* TASK TO CARRY OUT:
Write only how many lines of the listing below include the string "agent".

* RECORDED DATA:
----------------
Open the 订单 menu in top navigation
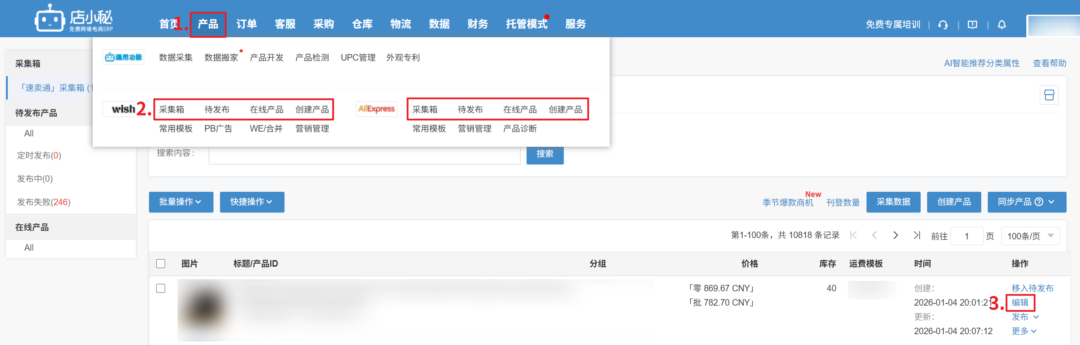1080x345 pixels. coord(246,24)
----------------
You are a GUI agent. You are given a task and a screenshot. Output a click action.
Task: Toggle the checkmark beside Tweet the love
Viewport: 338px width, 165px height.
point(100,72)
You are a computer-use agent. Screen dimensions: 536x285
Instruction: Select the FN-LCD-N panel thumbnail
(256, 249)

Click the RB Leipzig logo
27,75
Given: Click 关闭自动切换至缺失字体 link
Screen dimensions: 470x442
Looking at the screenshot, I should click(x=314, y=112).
----------------
* PROBLEM SOLUTION:
2